第三話

 澄んだ青空にはところどころに雲が浮かんで、風にゆっくり流されている。


 その間をカモメが気持ち良さそうに飛び、唄う。


 綺麗に整えられた花壇には色とりどりの花が咲き誇り、蝶々が花から花へと渡り遊び、気まぐれに晨と真白の周りをくるりと舞う。


 時折、遠くから笑い声が聞こえるが、晨の集中力を削ぐほどではなかった。


 そんな世界を、晨はフィルムに閉じ込めていく。


 匂いを感じ、温もりを感じ、陽射しを感じる。


 頬を撫でていく風が、木々を揺らして囁く。


 自然に存在する色をイラストで表現するのは難しい。


 出したい色が出せないということは、晨にも経験がある。


 頭の中にある色と温度と空気が、ディスプレイには表示されていない。


 本当は、キャンバスに絵の具で描く方が晨には合っているが、今の晨はデジタルにこだわっていた。


『晨の描く絵は、色が深いな』


 水彩画もデジタルも両方描いていた当時、友達から言われたひと言が頭から離れない。


 晨の絵を好きだとも、嫌いだとも言わなかった友達は、どんな気持ちで晨の絵を見ていたのだろうか。

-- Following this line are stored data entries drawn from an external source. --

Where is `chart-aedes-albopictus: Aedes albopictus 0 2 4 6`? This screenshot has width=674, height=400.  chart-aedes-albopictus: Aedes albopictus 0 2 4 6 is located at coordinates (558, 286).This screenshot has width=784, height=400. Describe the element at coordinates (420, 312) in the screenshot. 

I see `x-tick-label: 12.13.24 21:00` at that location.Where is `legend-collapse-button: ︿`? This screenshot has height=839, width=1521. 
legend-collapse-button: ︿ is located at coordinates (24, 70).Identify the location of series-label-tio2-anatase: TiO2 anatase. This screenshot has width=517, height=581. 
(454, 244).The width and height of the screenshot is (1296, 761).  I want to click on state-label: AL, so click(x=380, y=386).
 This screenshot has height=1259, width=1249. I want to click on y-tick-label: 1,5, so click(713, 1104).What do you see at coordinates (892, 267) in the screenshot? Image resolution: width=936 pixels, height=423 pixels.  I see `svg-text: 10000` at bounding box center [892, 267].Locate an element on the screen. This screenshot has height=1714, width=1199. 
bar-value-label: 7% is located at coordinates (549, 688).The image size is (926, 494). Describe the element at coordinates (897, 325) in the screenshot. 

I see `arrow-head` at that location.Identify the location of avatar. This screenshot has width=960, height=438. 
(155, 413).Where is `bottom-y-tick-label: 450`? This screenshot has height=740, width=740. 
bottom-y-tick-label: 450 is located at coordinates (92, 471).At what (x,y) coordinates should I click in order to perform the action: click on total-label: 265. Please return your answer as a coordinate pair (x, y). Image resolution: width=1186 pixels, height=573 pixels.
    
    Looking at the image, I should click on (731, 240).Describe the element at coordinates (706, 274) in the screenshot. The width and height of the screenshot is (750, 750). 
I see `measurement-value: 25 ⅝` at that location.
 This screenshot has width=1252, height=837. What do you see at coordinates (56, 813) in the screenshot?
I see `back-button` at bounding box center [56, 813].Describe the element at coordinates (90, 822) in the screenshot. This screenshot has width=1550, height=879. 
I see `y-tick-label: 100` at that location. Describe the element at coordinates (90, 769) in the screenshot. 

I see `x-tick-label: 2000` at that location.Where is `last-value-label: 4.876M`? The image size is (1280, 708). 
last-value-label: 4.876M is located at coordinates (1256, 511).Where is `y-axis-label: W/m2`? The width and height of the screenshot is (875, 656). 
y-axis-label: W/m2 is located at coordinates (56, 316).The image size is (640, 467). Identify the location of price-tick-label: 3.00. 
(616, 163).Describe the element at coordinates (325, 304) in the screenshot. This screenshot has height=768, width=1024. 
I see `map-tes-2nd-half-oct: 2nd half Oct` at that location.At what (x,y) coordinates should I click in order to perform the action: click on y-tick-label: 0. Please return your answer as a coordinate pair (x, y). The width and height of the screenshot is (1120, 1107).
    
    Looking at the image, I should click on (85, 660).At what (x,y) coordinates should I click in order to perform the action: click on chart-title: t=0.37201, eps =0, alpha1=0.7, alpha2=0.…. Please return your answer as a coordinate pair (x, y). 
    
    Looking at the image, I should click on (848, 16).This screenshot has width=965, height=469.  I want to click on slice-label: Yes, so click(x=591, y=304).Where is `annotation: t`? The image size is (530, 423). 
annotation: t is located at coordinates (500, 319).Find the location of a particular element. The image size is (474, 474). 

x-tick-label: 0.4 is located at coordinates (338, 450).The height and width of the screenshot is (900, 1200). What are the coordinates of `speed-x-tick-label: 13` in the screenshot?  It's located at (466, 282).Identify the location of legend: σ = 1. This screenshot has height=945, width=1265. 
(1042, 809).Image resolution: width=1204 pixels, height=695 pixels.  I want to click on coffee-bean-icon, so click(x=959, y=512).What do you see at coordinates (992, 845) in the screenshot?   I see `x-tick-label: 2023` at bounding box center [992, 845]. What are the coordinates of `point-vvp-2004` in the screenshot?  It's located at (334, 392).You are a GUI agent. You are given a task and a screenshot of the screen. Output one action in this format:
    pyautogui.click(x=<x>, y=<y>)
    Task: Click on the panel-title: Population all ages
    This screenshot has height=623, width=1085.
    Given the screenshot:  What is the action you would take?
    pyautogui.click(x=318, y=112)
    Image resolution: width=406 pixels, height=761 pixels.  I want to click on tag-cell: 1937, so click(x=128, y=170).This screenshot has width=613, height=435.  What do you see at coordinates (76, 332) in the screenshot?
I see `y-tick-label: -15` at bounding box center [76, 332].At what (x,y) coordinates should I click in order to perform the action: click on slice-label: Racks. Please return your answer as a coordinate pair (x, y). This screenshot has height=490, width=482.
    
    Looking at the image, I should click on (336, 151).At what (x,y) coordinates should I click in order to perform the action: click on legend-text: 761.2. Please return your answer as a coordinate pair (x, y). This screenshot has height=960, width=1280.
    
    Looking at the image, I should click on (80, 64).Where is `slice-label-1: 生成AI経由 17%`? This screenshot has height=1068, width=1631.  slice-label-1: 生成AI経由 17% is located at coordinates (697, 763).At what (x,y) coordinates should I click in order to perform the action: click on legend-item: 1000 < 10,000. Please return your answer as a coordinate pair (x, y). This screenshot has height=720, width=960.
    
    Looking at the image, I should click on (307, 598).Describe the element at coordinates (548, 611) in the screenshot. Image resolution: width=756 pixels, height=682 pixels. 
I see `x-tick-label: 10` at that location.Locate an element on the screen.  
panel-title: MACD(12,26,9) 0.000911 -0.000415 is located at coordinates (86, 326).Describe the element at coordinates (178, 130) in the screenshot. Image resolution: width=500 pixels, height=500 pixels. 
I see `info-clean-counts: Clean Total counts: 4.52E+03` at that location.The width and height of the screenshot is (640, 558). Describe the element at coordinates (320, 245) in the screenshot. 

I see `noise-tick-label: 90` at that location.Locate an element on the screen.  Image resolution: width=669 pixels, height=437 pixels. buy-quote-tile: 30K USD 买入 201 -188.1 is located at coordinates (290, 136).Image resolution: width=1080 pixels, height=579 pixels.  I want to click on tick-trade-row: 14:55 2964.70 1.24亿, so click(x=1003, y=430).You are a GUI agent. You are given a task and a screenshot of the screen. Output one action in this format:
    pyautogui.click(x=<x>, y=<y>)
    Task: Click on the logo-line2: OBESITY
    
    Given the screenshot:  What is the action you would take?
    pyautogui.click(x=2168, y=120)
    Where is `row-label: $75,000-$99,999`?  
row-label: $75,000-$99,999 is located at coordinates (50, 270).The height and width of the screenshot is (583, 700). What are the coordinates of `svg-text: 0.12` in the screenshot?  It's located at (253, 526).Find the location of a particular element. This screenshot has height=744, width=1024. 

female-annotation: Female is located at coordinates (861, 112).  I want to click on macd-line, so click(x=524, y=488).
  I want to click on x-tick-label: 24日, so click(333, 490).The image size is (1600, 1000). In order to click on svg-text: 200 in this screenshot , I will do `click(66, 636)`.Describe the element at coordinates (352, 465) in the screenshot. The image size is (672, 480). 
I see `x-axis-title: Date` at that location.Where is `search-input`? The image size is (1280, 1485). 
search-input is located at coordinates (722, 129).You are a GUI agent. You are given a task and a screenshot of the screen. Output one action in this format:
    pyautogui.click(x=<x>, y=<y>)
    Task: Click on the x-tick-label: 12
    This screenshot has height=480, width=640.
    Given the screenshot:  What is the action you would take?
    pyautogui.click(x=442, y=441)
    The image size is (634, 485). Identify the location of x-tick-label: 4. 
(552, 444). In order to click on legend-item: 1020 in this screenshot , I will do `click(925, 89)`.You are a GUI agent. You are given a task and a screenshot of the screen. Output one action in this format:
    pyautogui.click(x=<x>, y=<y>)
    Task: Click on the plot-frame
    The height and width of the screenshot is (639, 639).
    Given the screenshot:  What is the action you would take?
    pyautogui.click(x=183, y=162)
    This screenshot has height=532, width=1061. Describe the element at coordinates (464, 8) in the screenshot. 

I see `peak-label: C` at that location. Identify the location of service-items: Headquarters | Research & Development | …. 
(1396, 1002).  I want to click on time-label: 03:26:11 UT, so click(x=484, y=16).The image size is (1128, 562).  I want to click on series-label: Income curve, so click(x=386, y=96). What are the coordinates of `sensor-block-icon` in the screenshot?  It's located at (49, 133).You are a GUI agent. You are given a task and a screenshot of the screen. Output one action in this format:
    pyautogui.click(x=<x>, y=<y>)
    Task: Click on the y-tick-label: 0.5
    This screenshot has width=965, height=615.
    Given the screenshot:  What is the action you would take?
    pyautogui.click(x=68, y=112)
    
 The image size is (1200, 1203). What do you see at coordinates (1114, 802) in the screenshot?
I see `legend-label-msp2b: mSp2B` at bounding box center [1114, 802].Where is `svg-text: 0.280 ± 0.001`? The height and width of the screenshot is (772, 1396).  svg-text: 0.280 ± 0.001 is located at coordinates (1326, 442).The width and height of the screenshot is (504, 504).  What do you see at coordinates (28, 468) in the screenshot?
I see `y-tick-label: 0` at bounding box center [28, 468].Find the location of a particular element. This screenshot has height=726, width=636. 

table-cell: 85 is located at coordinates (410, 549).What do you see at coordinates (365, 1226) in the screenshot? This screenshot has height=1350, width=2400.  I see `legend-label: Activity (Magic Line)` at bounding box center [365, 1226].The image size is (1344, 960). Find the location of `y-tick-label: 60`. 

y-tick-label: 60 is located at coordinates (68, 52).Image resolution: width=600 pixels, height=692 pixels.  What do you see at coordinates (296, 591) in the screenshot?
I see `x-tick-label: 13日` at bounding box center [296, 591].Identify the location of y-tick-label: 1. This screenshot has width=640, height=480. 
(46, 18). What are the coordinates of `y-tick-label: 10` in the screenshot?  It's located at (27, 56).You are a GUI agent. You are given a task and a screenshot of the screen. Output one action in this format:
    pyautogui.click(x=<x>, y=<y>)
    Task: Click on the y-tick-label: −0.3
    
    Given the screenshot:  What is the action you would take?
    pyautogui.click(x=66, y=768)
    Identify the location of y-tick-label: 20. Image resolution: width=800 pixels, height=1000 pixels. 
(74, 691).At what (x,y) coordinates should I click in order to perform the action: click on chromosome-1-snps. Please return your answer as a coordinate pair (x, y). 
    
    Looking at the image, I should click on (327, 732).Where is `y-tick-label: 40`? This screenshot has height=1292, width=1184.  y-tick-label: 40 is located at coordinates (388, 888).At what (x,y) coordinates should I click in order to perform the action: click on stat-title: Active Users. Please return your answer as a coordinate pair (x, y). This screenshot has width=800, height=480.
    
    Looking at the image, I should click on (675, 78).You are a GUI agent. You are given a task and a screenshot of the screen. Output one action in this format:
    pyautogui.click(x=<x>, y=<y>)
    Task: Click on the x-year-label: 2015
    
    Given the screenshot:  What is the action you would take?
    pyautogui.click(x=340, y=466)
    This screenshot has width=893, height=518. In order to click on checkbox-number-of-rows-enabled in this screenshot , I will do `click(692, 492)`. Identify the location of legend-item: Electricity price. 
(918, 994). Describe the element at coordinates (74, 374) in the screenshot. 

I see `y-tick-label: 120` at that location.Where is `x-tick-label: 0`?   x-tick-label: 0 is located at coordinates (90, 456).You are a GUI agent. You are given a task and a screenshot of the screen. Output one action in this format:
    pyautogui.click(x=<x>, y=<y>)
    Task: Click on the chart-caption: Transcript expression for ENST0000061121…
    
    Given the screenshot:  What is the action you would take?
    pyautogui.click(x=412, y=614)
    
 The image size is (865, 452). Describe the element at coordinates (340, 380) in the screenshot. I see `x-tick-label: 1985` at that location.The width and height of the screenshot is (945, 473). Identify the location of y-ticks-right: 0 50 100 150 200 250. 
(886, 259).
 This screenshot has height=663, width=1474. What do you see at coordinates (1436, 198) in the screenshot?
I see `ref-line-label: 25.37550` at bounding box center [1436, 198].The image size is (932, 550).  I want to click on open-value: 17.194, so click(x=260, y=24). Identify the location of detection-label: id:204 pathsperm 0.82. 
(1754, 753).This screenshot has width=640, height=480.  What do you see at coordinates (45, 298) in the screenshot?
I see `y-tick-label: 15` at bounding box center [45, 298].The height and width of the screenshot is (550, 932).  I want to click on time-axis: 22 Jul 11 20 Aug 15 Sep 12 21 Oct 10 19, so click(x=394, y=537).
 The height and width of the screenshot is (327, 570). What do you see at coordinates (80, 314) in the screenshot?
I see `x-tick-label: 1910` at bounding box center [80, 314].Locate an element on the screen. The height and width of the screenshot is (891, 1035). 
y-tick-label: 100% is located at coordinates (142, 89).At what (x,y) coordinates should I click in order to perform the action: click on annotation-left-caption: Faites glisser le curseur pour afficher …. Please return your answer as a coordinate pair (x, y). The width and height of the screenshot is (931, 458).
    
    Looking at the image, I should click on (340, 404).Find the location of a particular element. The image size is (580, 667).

 ただ、彼はデジタルのイラストより水彩画の方が好んでいるようだった。


 だから、今はもう描かない。





「あの……晨さん」


 恐る恐るとも聞こえる声が耳に届き、晨は構えていたカメラから視線を上げた。


 そこには申し訳なさそうにしている真白が弁当の入ったバスケットを持ち上げ、晨を見つめている。


「なに?」


「あのね。邪魔しないようにって、決めてたんだよ? でも、さすがに朝から、休憩なしで、もう三時なの。そろそろお昼にしないかな、と思って」


「え、もうそんな時間? せっかく真白が張り切って作ってくれたお弁当だから、食べ損なうわけにはいかないね」


 晨は申し訳なさそうにしながら、真白からバスケットを受け取り、見晴らしのいい場所を探した。


 海と船の見える場所に決めた二人は、さっそく弁当を広げる。


 そこには真白の頑張りと心の籠もったおかずがぎっしりと詰め込まれていた。


「真白、ありがとう」


「なにが?」


「一人で来ていた時は、昼食をとることなんて頭になかったから。気付いたら、夕方で、夕方の顔に代わった景色を撮って、気付いたら真っ暗で。今度は夜の顔を撮って。フィルムが無くなって、ようやく家に帰っていたんだ。だから、途中で休憩があるのが不思議な感じ」


「邪魔になった?」


 隣に座る真白が水筒から冷たいお茶を注ぎ、晨に手渡す。


 その表情は不安げに揺れていて、晨は微笑んだ。


「全然、邪魔じゃない。自分でもびっくりだけど。それどころか、この後、もっといい写真が撮れそうな気がしてきた。だから、ありがとう、真白」


 晨は受け取ったお茶を口に含み、正面に見える海を眺めた。


 遠くまで広がる、終わりのない碧。


 空の蒼と海の碧。


 同じ系統の色でも、まったく違う。


 海と空の境が溶けて融合して、境のない世界になったら、面白みがなくなるだろう。


 空に浮かぶ雲に色の違いがなければ、空を見上げる機会は減るかもしれない。

 

 景色と平和な空間。


 そこに、隣から聞こえた鼻をすする音が異音として入り込んできた。


 晨は何が起こったのかわからず、慌てて真白を見て、思考が止まった。


 真白は両手で顔を覆って、すすり泣いている。